MD Land Trusts to Increase Chesapeake Efforts
Annapolis, MD, 2/28/2002 — The Maryland land trust community, represented by local, regional and national land trusts today pledged to increase efforts to protect land in the Chesapeake Bay watershed in order to help achieve the land preservation goals outlined in the Chesapeake 2000 Agreement. Thirty-one land trusts, representing thousands of Maryland citizens in every Maryland county, signed the commitment. This pledge was presented to Governor Parris N. Glendening, state legislators and the Maryland Department of Natural Resources. The land trust community also called on the General Assembly to do their part by ensuring continued state funding for land preservation initiatives.
The Chesapeake 2000 Agreement established a goal of protecting 20% of the land in the Chesapeake Bay watershed by 2010-an additional 1.1 million acres.
“Achieving the commitments of the Chesapeake 2000 Agreement will be challenging and will require the combined efforts of farmers, watermen and all of the watershed’s residents,” said Maryland Governor Parris N. Glendening. “I want to thank the land trust community for making this commitment, and continuing an essential land preservation partnership which protects the quality of life for Maryland’s future generations, as well as the health of the Chesapeake Bay.”
Through this commitment, land trusts pledge to help accomplish this land preservation commitment by permanently securing land and conservation easements for natural resource, forestry, agriculture, wildlife, recreation, historic, cultural or open space use, or to sustain water quality and living resource values. During the 1990s, approximately 21.5% of the land conserved throughout the watershed in Maryland was protected through private initiatives.
“Restoring the Bay’s water quality is a tremendous challenge. Recognizing that our natural resource lands are incredibly efficient at capturing stormwater runoff, filtering air and water pollutants, and reducing erosion, we must redouble our land preservation efforts. This commitment by the land trust community gets us moving in the right direction,” said Senator Brian E. Frosh.
“If we are to meet the protection goal set out in Chesapeake 2000, we will have to better our record of the last decade,” said Nick Williams of the Maryland Land Trust Alliance, a network of private nonprofit conservation organizations working to preserve and protect farmland, natural resources, wildlife habitat, scenic views, historic sites, and open space throughout Maryland. “Land trusts throughout the state provide expertise, private funding, donations of easements, and countless hours of volunteer work for land-saving transactions in the Bay watershed.”

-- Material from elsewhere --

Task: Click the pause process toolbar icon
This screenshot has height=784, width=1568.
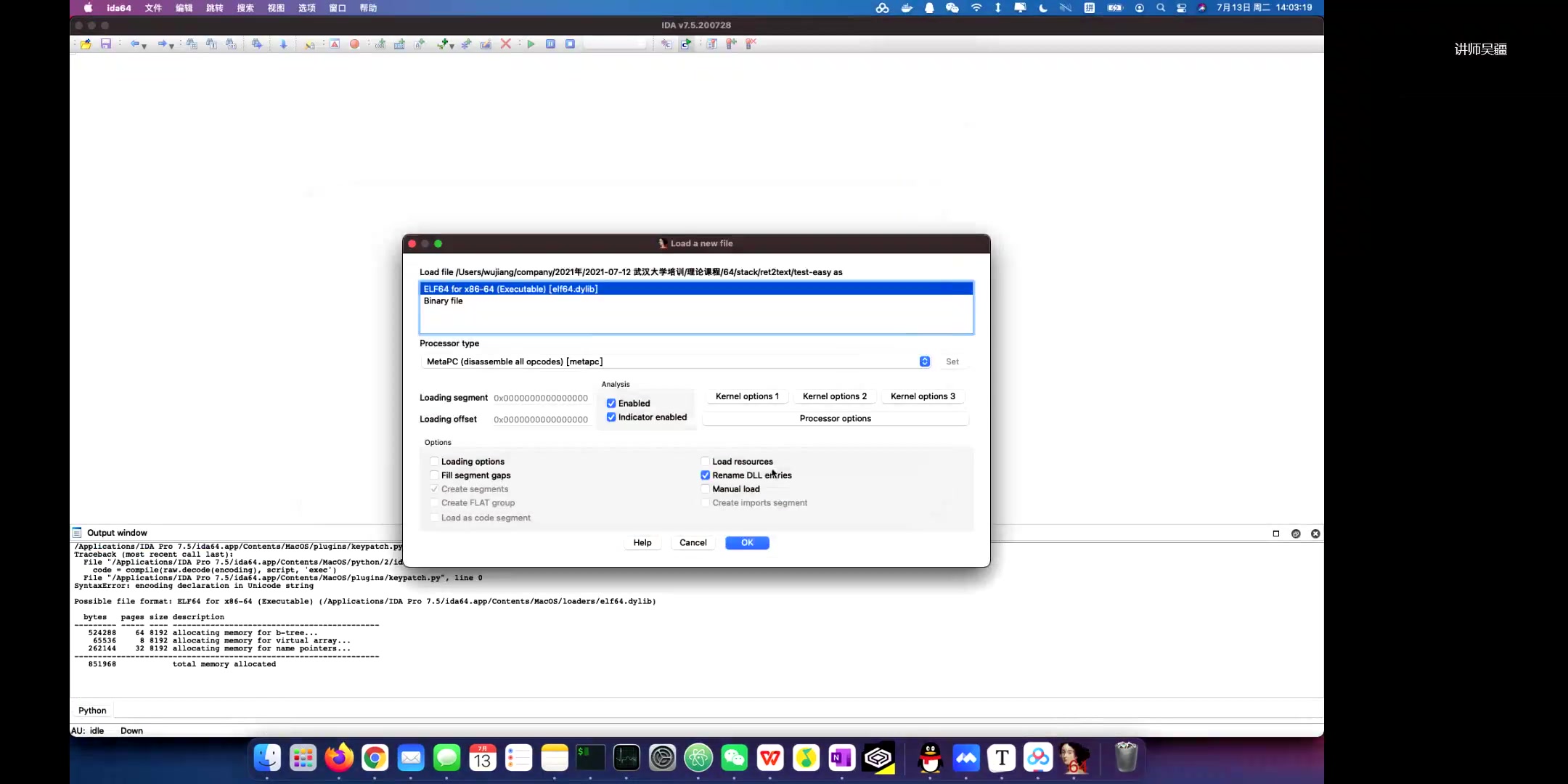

Land trusts throughout the state have embraced the pledge and are making specific plans for ways in which to carry out this commitment in their communities. For example, in conjunction with this pledge, the Eastern Shore Conservancy recently committed to double its efforts, which means protecting 50,000 acres between the years 2000 and 2010.
“A goal has been set that is not achievable by any one agency, organization or individual; but working together, land trusts, landowners, and local state and federal agencies can succeed in protecting the Chesapeake Bay through land conservation,” said Harry Hughes, former Governor of Maryland and chairman of the board of the Eastern Shore Land Conservancy. “State programs like Program Open Space, GreenPrint and Rural Legacy are vehicles available to carry us toward Maryland’s land protection goal. We are at a point now where we must decide if we will continue to fuel them, or force them to merely coast, gaining little ground.”
As with all state programs, funds for land conservation are in jeopardy. “It is important to remember that land conservation is a cost-effective method of protecting the Chesapeake Bay. We pay the price of buying land and easements once, but if we allow the Chesapeake Bay to become further compromised, we will be paying for generations to come,” said Delegate Charles A. McClenahan, chairman of the Chesapeake Bay Commission’s Maryland Delegation.
Signed by the Environmental Protection Agency, Maryland, Virginia, Pennsylvania and the District of Columbia in June 2000, the Chesapeake 2000 Agreement is intended to guide the next decade of restoration in the watershed. Keeping Our Commitment: Preserving Land in the Chesapeake Watershed, a historic report released in 2001 by the Trust for Public Land and the Chesapeake Bay Commission, documents the need to protect an additional 1.1 million acres of the watershed, and calls for $1.8 billion in new local, state and federal funding to meet that goal.